┌──

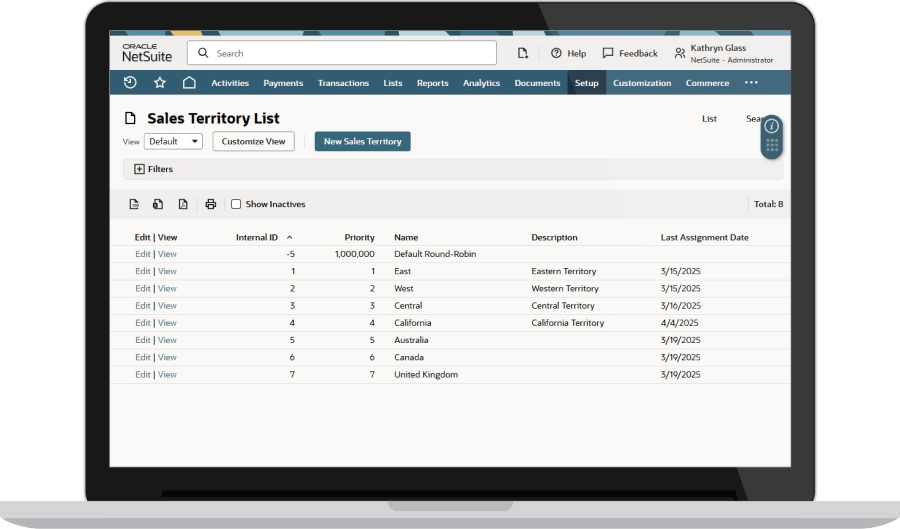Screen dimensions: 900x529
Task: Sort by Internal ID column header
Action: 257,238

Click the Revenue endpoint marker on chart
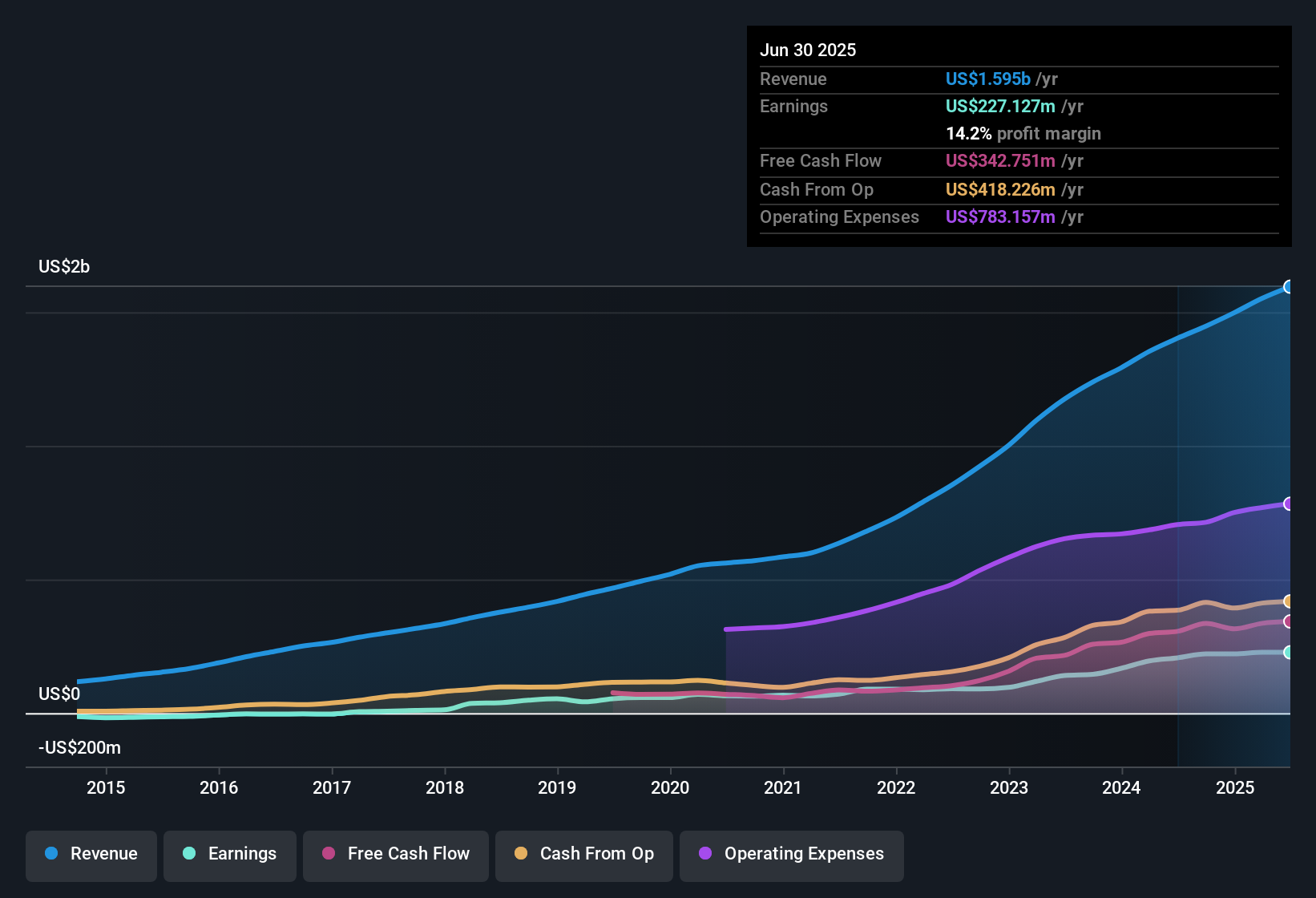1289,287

└──
┌──

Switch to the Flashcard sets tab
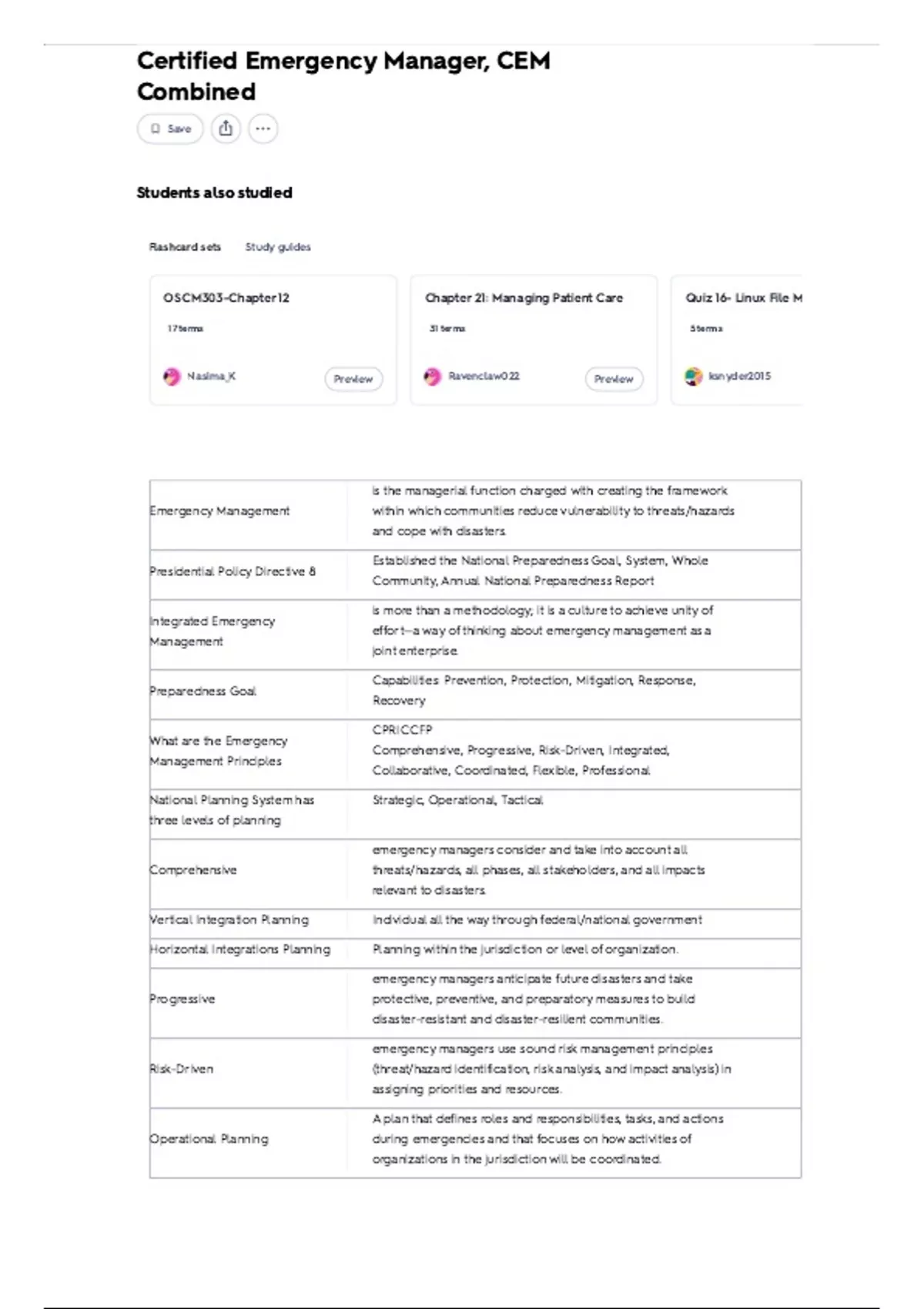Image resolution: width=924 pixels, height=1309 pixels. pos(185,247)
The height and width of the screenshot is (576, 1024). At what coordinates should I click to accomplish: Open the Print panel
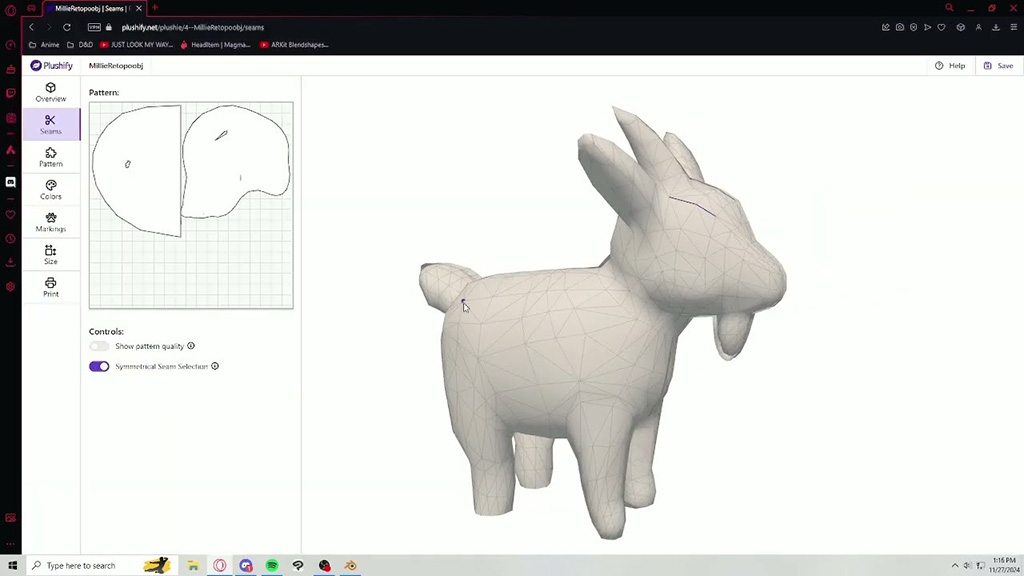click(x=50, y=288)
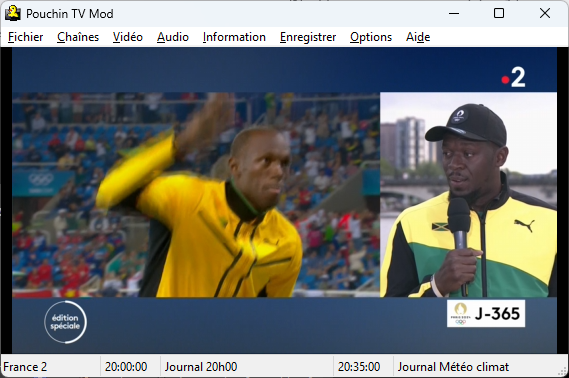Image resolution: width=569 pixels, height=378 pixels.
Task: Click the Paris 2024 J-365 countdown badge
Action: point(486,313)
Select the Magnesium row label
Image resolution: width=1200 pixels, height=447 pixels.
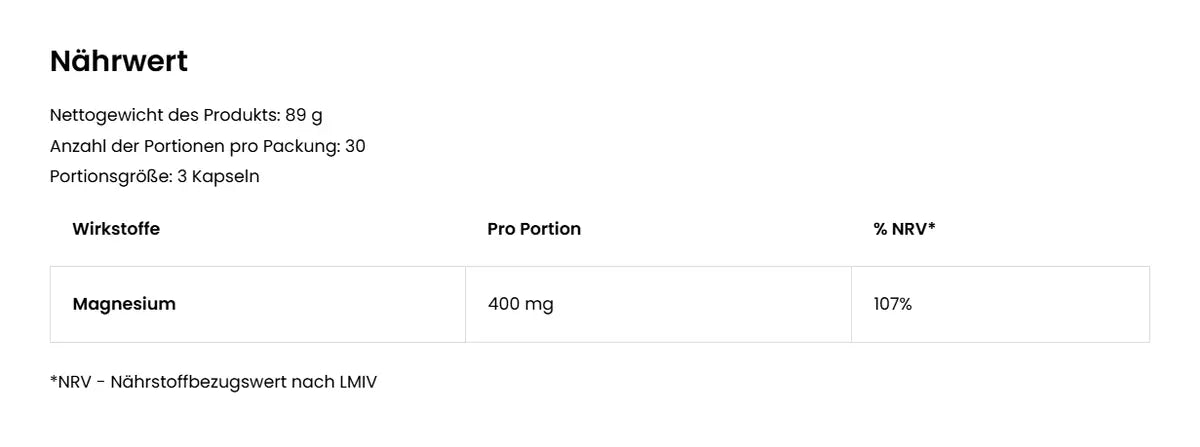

└──
┌──

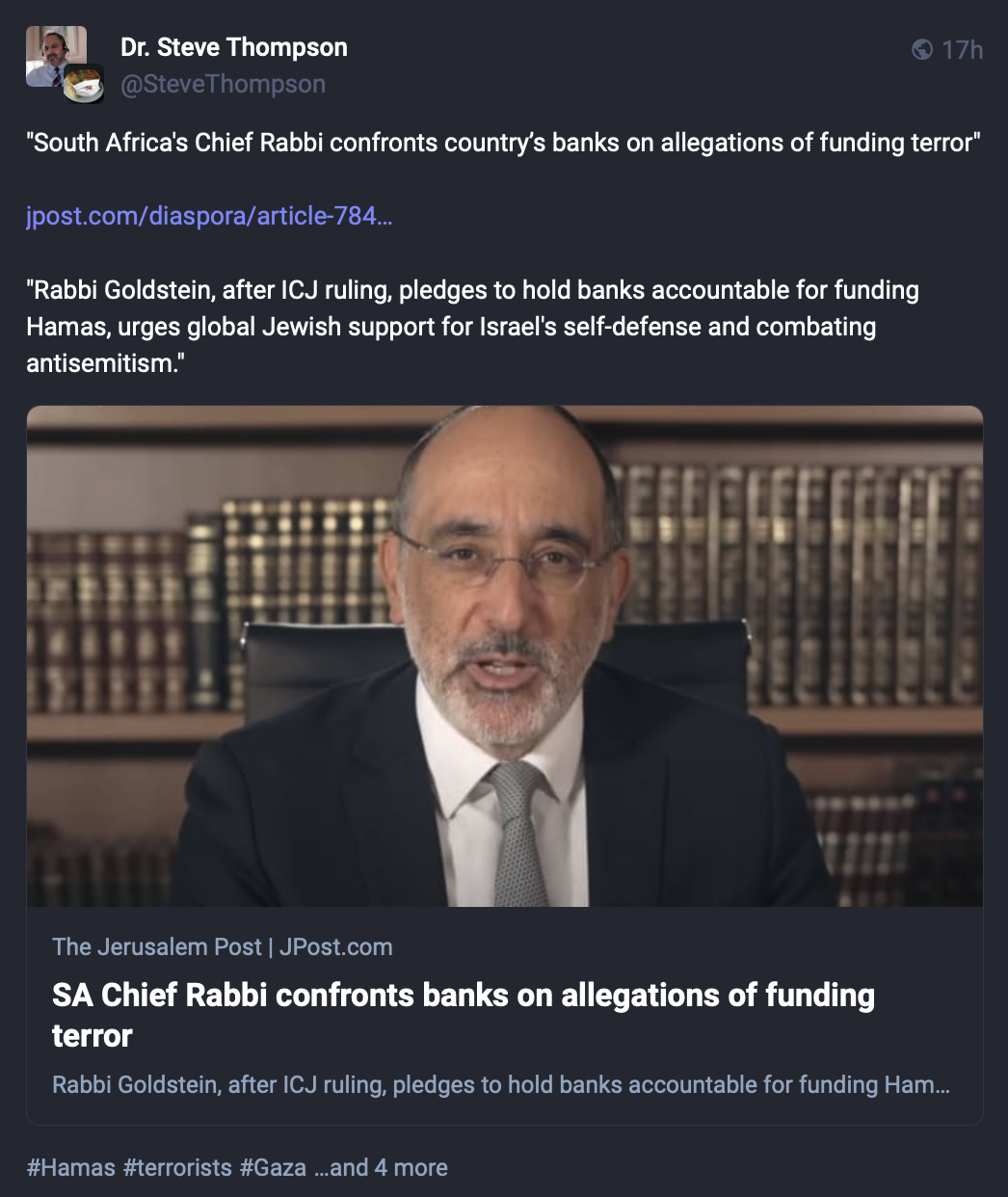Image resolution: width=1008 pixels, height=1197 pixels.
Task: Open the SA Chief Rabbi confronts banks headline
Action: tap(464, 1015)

└──

### [EXERCISE DETAILS]
Going back to the data above, write out everything from the line with "Switch to the Flashcard sets tab" down to the line with "Image resolution: width=1200", both included, leaving every picture out.

### [SOLUTION TO THIS EXERCISE]
Switch to the Flashcard sets tab
Image resolution: width=924 pixels, height=1309 pixels. pos(185,247)
The height and width of the screenshot is (576, 1024). At what coordinates should I click to accomplish: Open the Print panel
click(x=50, y=288)
Image resolution: width=569 pixels, height=378 pixels.
Task: Click the Paris 2024 J-365 countdown badge
Action: point(486,313)
Select the Magnesium row label
Image resolution: width=1200 pixels, height=447 pixels.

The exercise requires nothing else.